The practice is rather different. The Intoxicating Substances (Supply) Act 1985 makes it an offence for shopkeepers and shop assistants to sell any intoxicating substance to or for someone under 18 if they have reason to believe it may be used for the purpose of intoxication. In other words, if a shopkeeper sells glue to a young glue-sniffer, the shopkeeper may be charged with a crime. The maximum penalty is six months in jail and a fine of £5,000.

I don't know what it's like in other areas but here the shopkeepers simply won't sell intoxicating substances to under-18s. So if my son needs Tipp-ex or highlighters or aerosol deodorant, I can't just give him the money to get them. I'm the one who has to find time to go to the shop. It's making me cross.

I've tried to find a full list of "intoxicating substances." Different trading standards offices list different substances but are careful to say that there are other "intoxicating substances" that hey haven't listed. Here are just a few: typewriter correction fluid, highlighter pens, glue or other solvent-based adhesive, shoe polish, metal polish, nail varnish (and nail varnish remover), anti-freeze, dry cleaner fluid, hairspray, aerosol deodorant, petrol, some paints and paint thinners, pain relief spray.

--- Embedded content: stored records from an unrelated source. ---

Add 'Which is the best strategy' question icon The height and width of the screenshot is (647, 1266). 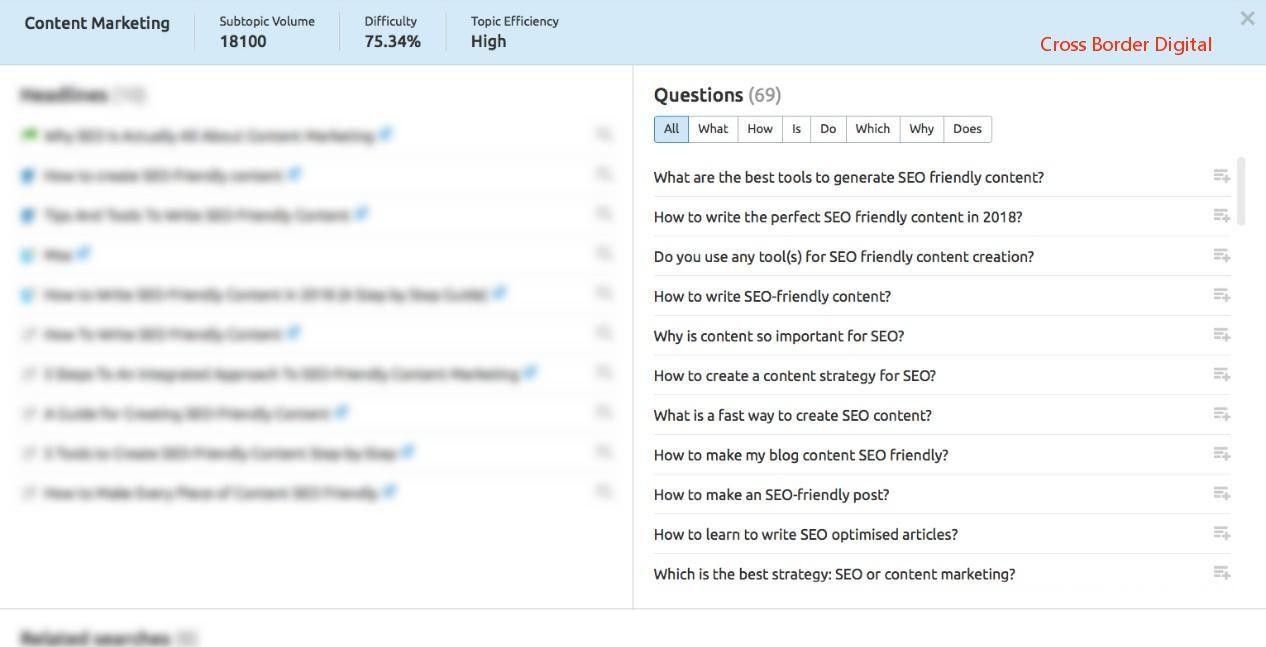tap(1221, 573)
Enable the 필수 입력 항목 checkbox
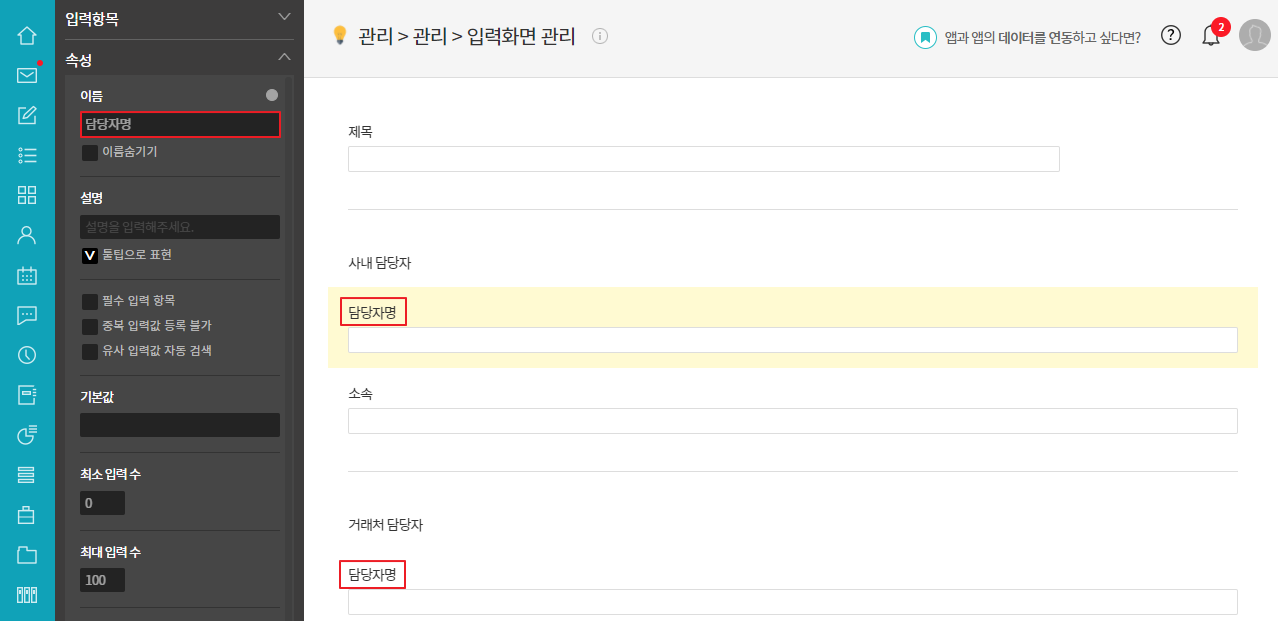1278x621 pixels. (90, 301)
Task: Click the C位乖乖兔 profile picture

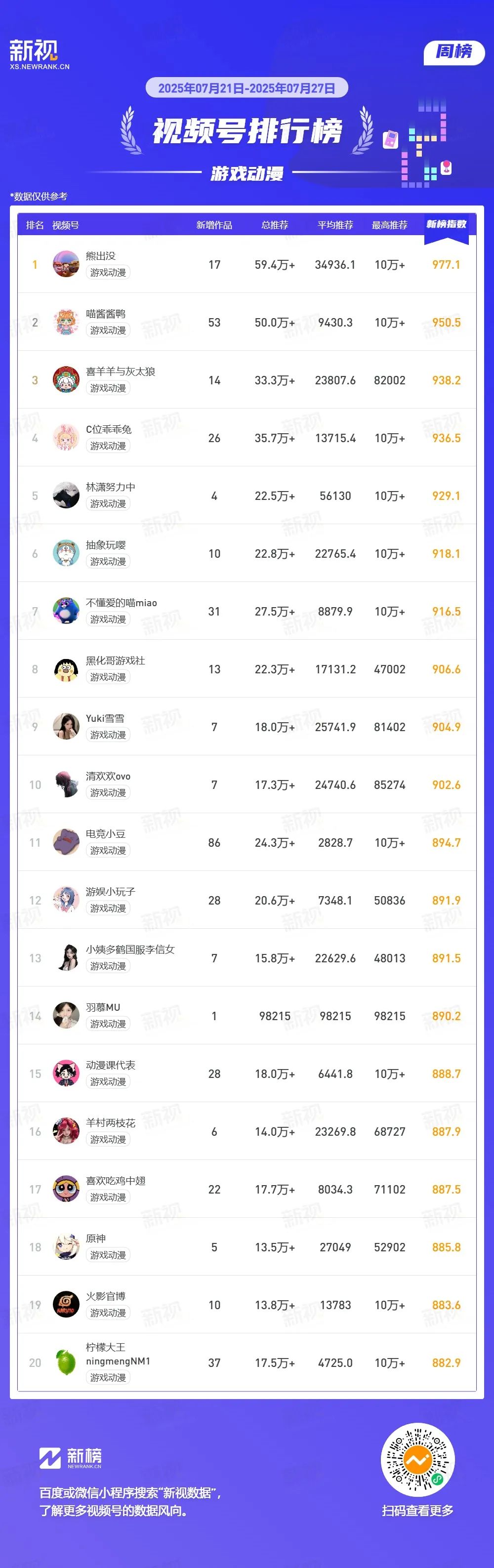Action: [66, 438]
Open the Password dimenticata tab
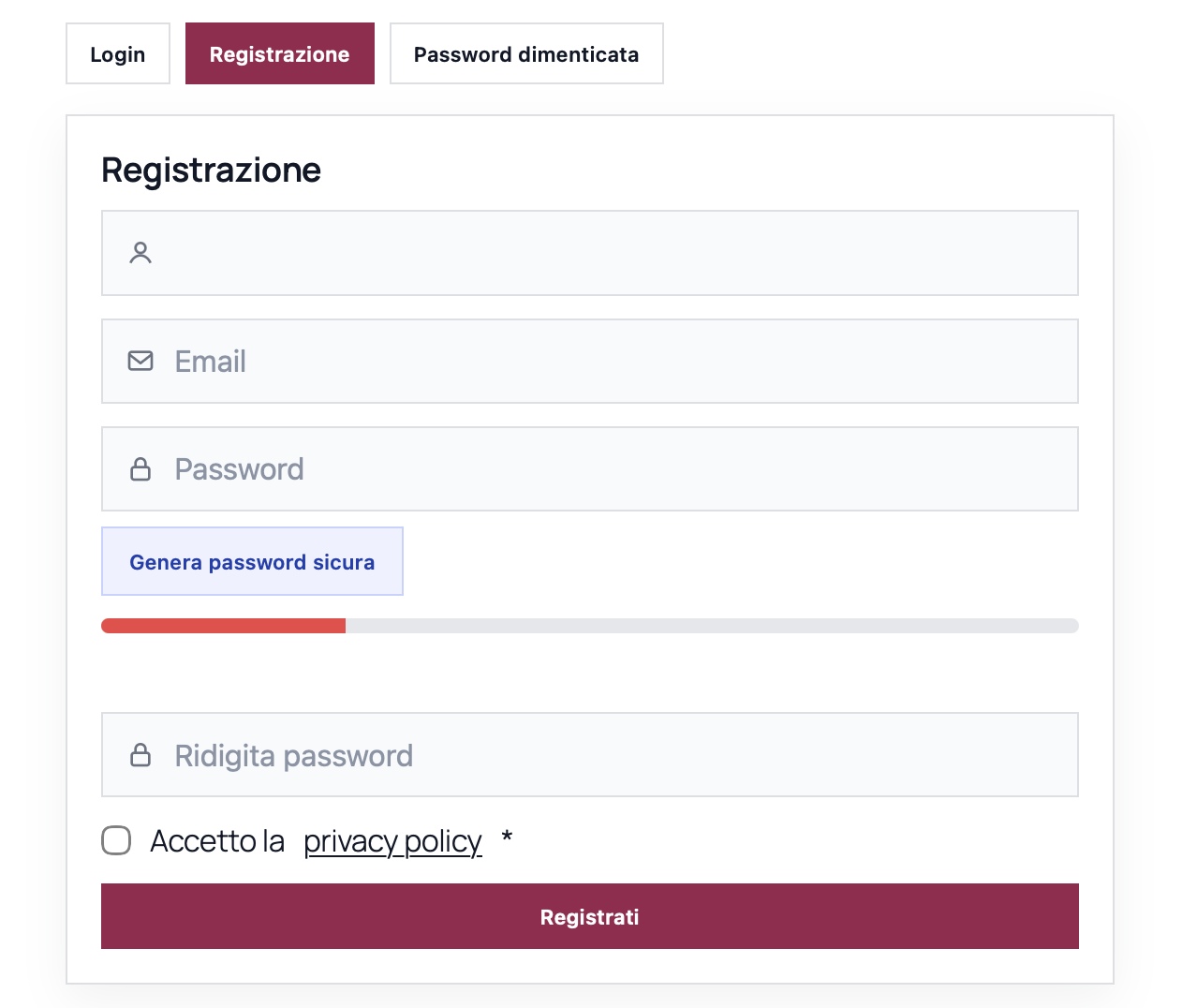Image resolution: width=1182 pixels, height=1008 pixels. tap(526, 54)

I suspect that young people keen to sniff such substances will find them if they wish. Meanwhile older teenagers are forced into dependence on their parents when they should be encouraged to grow up.

1 comment:

Rob said...

British Authority has gone mad. It used to be the view that the more you trust people, the more they become trustworthy.

This is still the case. Human nature didn't change with the start of health and safety committees. The health and safety bods should climb back in their box in the workplace and leave ordinary people alone.

It occurs to me that we're soon not going to be allowed to venture out onto an exposed fire escape ladder without the right goggles and clothing.